Dataset entries:
- - -

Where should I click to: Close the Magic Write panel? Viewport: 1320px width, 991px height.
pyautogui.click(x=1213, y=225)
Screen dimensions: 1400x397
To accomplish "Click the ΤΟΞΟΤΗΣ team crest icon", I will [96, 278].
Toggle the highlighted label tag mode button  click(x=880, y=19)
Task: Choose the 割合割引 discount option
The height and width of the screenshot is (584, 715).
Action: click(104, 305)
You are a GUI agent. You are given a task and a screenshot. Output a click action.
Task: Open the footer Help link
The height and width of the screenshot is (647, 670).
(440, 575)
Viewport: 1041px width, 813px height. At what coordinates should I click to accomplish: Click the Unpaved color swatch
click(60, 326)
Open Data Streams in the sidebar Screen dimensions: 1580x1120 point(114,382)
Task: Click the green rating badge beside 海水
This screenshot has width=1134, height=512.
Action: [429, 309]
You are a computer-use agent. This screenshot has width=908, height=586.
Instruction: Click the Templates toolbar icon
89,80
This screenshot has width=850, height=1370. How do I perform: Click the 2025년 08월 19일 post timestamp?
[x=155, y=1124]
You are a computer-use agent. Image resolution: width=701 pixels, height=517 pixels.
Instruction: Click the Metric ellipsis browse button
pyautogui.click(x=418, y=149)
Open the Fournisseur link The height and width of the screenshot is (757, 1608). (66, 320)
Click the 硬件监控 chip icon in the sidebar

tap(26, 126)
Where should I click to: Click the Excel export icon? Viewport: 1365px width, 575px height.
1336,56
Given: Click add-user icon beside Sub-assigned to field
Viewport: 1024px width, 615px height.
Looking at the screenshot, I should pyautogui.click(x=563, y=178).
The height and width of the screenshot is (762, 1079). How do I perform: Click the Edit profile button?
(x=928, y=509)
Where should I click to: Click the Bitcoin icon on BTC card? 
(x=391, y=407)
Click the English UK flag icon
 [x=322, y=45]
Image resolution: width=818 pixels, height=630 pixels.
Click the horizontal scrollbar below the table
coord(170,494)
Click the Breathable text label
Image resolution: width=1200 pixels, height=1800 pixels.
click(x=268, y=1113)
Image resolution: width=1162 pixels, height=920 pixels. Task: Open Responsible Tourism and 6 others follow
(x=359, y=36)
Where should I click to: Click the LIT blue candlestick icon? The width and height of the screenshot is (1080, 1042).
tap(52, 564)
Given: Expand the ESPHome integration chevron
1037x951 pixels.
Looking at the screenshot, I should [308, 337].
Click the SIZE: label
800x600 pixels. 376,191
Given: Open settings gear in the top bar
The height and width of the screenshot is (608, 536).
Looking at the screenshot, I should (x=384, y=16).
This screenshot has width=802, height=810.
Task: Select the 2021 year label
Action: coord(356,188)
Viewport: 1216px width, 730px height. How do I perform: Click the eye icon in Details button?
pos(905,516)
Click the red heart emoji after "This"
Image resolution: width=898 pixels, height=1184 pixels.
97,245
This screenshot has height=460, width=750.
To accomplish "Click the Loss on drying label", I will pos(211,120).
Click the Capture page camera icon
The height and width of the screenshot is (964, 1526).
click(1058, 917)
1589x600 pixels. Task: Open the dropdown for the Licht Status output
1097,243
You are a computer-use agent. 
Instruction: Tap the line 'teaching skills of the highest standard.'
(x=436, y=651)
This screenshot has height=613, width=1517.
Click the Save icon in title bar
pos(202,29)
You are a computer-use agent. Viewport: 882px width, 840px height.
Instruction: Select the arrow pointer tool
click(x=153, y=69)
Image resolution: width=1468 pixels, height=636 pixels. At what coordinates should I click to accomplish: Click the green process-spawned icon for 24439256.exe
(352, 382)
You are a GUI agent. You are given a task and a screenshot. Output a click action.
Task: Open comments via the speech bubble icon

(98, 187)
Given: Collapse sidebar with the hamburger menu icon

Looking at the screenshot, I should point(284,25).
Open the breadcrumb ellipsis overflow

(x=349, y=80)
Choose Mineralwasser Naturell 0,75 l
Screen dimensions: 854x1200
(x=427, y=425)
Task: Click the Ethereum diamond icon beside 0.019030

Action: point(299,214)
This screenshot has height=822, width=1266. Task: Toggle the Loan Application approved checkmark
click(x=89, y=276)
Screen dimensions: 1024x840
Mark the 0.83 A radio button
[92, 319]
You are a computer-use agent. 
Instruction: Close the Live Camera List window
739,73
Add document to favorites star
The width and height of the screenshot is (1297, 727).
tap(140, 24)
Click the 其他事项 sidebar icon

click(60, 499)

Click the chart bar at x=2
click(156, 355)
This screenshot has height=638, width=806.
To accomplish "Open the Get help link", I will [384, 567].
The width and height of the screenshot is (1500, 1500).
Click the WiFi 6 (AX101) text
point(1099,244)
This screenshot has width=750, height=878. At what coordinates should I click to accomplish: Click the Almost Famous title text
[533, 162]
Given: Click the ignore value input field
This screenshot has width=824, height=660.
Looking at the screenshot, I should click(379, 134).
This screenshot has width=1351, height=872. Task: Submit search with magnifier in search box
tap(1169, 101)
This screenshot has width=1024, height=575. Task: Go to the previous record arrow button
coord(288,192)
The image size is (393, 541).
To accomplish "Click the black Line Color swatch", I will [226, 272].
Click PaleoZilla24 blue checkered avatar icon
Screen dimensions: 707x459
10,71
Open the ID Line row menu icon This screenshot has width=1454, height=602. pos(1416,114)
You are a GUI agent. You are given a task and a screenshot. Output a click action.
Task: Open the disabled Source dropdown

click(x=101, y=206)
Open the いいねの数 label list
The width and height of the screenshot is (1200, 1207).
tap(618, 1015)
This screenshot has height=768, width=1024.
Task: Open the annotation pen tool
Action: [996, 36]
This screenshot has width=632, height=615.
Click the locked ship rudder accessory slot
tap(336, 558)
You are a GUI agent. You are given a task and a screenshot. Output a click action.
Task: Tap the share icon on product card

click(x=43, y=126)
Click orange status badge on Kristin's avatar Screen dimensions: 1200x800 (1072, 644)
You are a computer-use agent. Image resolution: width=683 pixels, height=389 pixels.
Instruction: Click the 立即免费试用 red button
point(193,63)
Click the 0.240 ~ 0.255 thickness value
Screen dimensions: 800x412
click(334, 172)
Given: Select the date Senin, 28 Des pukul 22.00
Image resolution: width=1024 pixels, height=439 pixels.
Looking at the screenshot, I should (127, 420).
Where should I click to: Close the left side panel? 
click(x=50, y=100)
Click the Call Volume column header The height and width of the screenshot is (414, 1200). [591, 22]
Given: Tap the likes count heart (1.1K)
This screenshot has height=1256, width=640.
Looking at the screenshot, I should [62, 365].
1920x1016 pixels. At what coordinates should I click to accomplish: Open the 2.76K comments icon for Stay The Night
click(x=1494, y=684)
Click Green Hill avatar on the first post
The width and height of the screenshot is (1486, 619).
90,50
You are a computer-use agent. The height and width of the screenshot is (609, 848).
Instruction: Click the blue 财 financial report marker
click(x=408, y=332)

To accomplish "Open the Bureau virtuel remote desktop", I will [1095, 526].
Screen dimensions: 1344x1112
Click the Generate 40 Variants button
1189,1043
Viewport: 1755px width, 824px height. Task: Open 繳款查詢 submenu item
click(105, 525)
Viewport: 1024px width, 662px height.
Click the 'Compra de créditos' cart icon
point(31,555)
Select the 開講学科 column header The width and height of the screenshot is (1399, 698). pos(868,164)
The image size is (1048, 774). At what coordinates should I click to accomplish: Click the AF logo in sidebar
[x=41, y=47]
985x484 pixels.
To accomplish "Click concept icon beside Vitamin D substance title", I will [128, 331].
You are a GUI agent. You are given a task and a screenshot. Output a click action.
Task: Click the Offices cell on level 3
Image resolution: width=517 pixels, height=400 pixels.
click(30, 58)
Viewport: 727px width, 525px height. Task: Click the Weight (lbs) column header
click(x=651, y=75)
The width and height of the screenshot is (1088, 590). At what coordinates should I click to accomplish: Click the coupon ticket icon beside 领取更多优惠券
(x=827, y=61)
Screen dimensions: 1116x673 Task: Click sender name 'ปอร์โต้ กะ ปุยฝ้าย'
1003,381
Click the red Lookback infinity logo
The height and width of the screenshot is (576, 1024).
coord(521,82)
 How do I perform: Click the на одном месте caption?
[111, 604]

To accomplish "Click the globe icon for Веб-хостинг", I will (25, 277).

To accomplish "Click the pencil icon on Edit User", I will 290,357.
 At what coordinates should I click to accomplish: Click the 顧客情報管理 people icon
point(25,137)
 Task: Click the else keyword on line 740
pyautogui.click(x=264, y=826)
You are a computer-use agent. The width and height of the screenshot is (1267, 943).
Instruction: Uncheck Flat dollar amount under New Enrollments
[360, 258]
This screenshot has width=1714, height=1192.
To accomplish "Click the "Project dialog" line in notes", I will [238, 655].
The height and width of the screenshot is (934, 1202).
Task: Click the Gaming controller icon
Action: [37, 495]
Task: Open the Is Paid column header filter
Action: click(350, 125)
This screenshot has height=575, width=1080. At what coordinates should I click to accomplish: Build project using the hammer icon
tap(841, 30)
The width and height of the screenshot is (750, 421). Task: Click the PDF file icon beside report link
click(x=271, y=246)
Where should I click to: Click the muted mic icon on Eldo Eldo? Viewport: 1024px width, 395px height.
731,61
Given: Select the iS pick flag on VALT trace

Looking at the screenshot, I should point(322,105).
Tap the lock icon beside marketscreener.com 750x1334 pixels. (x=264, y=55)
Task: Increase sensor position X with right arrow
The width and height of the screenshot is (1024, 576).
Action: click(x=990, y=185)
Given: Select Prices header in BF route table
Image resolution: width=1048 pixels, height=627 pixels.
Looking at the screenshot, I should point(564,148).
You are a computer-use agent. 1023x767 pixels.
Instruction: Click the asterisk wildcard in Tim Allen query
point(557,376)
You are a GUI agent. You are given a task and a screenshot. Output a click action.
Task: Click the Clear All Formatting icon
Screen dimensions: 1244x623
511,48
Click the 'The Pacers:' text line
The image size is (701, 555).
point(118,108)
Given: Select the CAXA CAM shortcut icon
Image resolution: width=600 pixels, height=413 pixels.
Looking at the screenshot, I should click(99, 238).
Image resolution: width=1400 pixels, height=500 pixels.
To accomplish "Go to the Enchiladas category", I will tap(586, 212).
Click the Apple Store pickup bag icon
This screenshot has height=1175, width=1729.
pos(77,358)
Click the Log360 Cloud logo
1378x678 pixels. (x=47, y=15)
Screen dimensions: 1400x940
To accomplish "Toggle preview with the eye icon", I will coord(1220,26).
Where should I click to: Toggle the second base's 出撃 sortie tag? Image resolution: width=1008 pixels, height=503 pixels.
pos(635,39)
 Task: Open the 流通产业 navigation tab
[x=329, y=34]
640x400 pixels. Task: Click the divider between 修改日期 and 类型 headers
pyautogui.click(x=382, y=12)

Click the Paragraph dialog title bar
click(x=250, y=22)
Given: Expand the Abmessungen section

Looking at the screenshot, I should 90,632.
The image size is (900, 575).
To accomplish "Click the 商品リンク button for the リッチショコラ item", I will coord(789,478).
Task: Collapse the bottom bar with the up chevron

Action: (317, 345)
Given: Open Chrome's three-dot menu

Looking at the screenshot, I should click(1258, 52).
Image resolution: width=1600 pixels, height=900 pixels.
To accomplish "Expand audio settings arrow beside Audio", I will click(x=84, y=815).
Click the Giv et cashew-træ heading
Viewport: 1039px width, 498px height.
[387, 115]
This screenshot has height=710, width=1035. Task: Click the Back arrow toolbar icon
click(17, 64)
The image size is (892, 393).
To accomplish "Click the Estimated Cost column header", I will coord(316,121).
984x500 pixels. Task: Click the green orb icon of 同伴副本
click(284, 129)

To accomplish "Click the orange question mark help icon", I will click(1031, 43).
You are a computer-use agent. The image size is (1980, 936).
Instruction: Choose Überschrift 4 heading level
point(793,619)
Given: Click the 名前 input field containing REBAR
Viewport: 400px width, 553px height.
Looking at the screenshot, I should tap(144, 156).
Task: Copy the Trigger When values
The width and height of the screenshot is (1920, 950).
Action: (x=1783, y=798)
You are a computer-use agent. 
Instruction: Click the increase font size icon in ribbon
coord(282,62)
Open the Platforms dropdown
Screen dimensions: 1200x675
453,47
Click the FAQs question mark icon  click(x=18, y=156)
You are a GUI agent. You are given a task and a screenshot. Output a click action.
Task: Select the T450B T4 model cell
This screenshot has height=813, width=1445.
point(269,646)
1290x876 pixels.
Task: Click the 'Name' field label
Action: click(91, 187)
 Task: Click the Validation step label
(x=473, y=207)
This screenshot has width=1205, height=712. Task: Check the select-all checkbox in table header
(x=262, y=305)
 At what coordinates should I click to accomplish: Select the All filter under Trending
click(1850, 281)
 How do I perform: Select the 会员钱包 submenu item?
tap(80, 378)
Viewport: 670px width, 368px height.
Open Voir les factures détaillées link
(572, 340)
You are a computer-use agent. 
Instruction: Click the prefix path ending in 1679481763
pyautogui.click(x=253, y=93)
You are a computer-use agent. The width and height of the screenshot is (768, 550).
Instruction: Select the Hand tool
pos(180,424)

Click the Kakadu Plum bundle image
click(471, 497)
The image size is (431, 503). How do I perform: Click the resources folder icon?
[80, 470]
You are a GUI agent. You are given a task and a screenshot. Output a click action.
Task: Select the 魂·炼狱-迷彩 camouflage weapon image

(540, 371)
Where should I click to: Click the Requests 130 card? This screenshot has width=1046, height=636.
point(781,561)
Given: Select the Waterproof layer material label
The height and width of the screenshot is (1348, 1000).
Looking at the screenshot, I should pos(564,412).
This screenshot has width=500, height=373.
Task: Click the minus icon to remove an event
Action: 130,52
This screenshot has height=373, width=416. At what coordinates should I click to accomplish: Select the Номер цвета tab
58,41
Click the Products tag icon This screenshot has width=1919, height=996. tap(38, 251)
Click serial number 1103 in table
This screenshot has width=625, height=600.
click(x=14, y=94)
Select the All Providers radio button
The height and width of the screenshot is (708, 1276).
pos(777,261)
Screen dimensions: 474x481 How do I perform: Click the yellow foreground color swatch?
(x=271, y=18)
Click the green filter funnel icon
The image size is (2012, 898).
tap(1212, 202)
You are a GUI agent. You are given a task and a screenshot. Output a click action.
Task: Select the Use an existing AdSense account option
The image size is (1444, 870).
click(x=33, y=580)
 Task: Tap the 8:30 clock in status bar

- - -

**DIRECTIONS**: Give the number of lines in the entries above that contain the word "heart", with no accompanying text.

**SOLUTION TO THIS PROBLEM**: 2